According to court documents, Mohamed also was accused of pummeling a co-worker in another dispute at a workplace, a CVS drugstore, in 2003. The case was dropped after the victim declined to testify.

Yesterday, several of the retirement community's 400 residents spoke with counselors and a chaplain brought in by the staff of Goodwin House, who sought to quell residents' fears.

"We need to make sure we provide support and . . . make sure they're well," said Colleen Ryan Mallon, corporate director for marketing at Goodwin House. "It's very scary."

The facility has filed the required incident report on the matter with the state Health Department, which regulates the health care center within Goodwin House, according to Connie Kane, the long-term care director for the state's Center for Quality Health Care Services and Consumer Protection. The state will probably do a follow-up investigation based on the report.

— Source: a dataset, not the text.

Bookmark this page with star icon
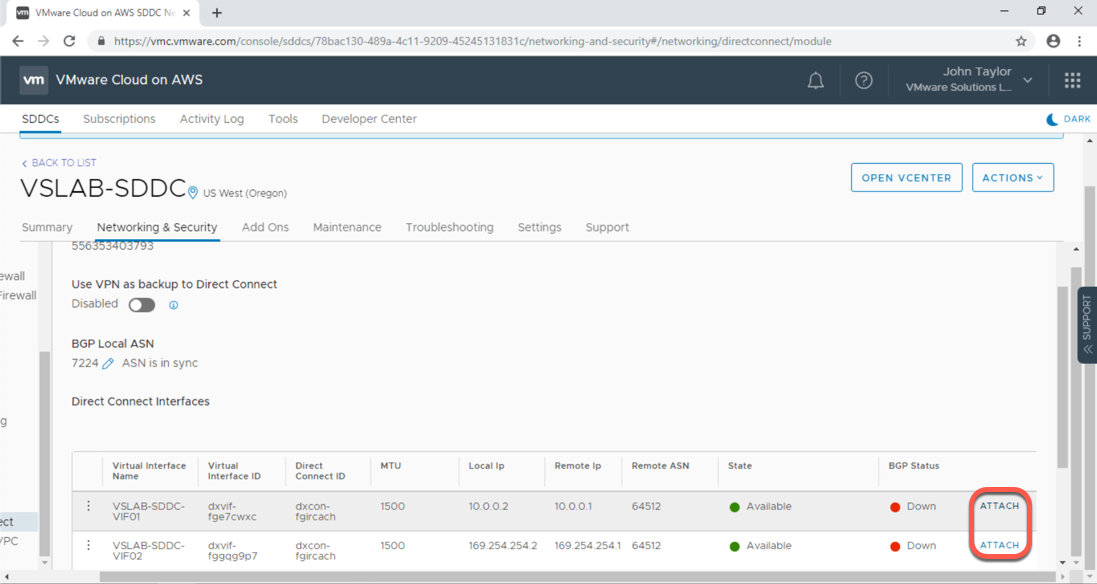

Mallon said the facility routinely does criminal background checks, drug tests and reference checks on prospective employees. Two former employers gave positive references for Mohamed, Mallon said, and the criminal background check found no prior criminal convictions locally.

Betty Lantz, 89, said she and other residents were concerned for the victims but not worried about their continued safety, believing that the attack was a random "one in a million thing."

"Everybody said he was a nice fellow, very pleasant. . . . He just snapped."

A former co-worker said yesterday that he had been involved in a different violent altercation with Mohamed in October 2003, while both were working at a CVS in Alexandria.

Omar Abikar, 22, who was then a shift manager, said he tried to befriend Mohamed when he came to work as a stock boy that year, because both were Somali immigrants and new to the United States. Mohamed professed a desire to work up to manager, Abikar said.

"I was trying to do him a favor and help him," Abikar said. "When I first came to this country I had a mentor. I wanted to be his mentor."

One evening while a group of CVS employees were eating some cheese pizza in the break room, Mohamed came through the door and tripped on a stack of boxes. His co-workers laughed at him, Abikar said, and he became enraged.

"He looked at me and said in our language, 'Why are you laughing?' I said, 'I'm laughing like everybody else,' " Abikar recalled. Mohamed then began pummeling Abikar on the back and punched him twice in the face, Abikar told police. Abikar fled, and two other co-workers had to restrain Mohamed until police arrived.

But after Mohamed was charged with assault, Abikar told prosecutors he did not want to testify against him at a trial because other members of the Somali community begged him not to go forward, Abikar said. The case was dropped.

John Springer said yesterday that he felt lucky to be alive, after doctors at Inova Alexandria Hospital sewed up the four deep gashes in his face with 48 stitches.

The woman Springer tried to help, Jeanne Hobbs, 37, head of food services at Goodwin House, was resting at home in Arlington last night, with about 60 stitches on her face. Her husband, Geoffrey, said that she was interested in meeting Springer.

"He may have saved her life," Geoffrey Hobbs said.

Staff writer Stephanie McCrummen contributed to this report.